Stored data
%%
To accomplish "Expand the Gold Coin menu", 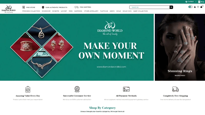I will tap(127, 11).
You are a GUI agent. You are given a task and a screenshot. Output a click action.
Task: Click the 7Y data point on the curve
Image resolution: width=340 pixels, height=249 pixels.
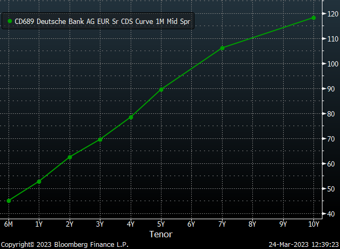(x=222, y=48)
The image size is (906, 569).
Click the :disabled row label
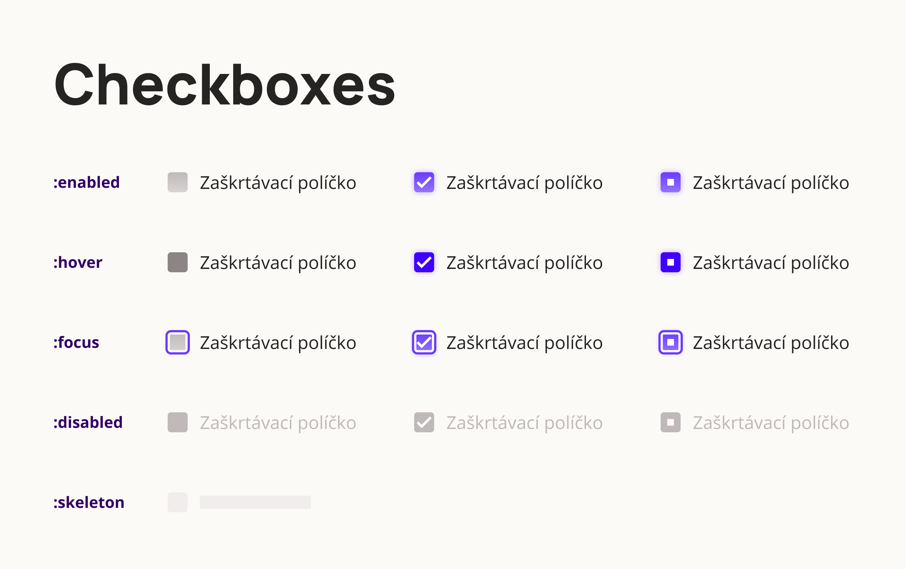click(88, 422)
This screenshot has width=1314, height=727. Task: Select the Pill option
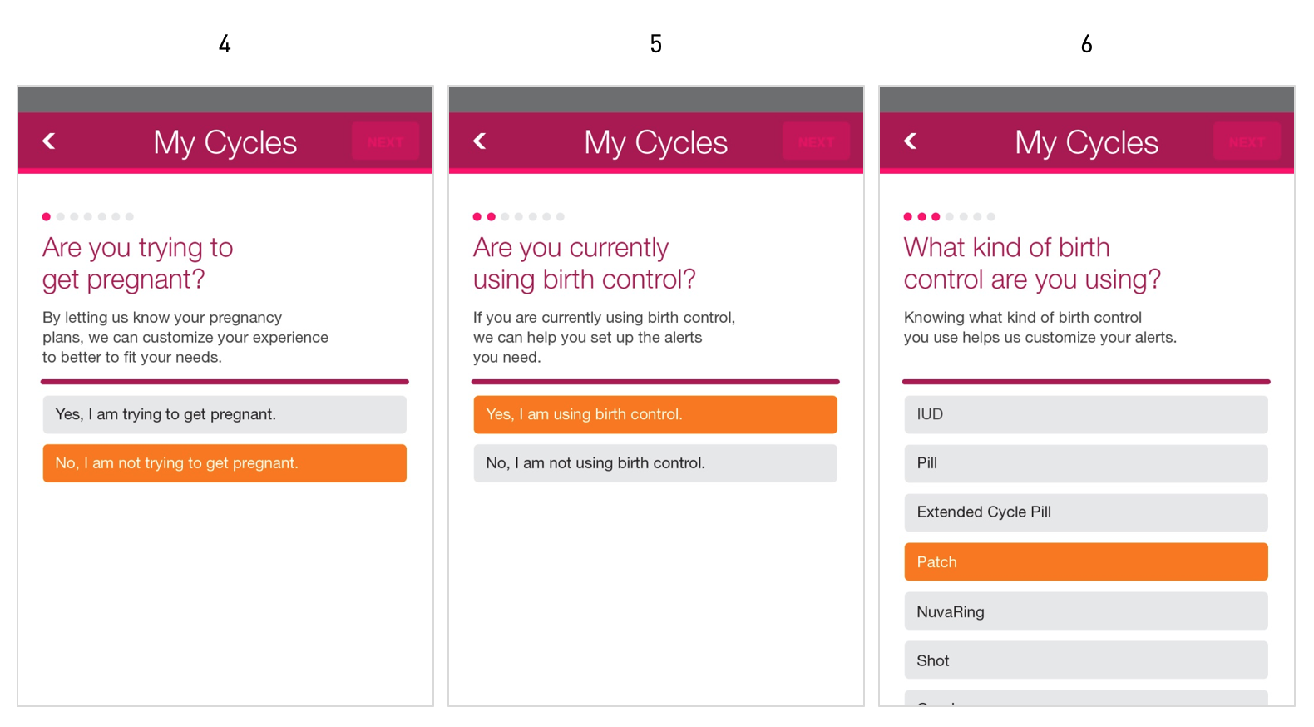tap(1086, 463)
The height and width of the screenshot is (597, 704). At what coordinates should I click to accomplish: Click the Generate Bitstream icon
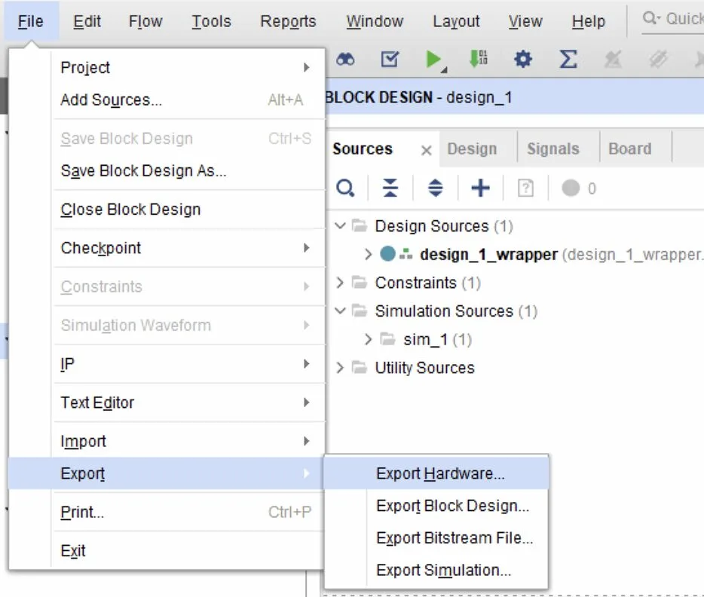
%%
_Exercise details_
Starting at the line that holds "The image size is (906, 569).", print each line through the last one of the entries above, exactly and with both ends included; no pictures.

_Written response_
The image size is (906, 569).
Click the :disabled row label
click(88, 422)
This screenshot has width=1314, height=727. Task: Select the Pill option
tap(1086, 463)
The height and width of the screenshot is (597, 704). At what coordinates should I click to accomplish: Click the Generate Bitstream icon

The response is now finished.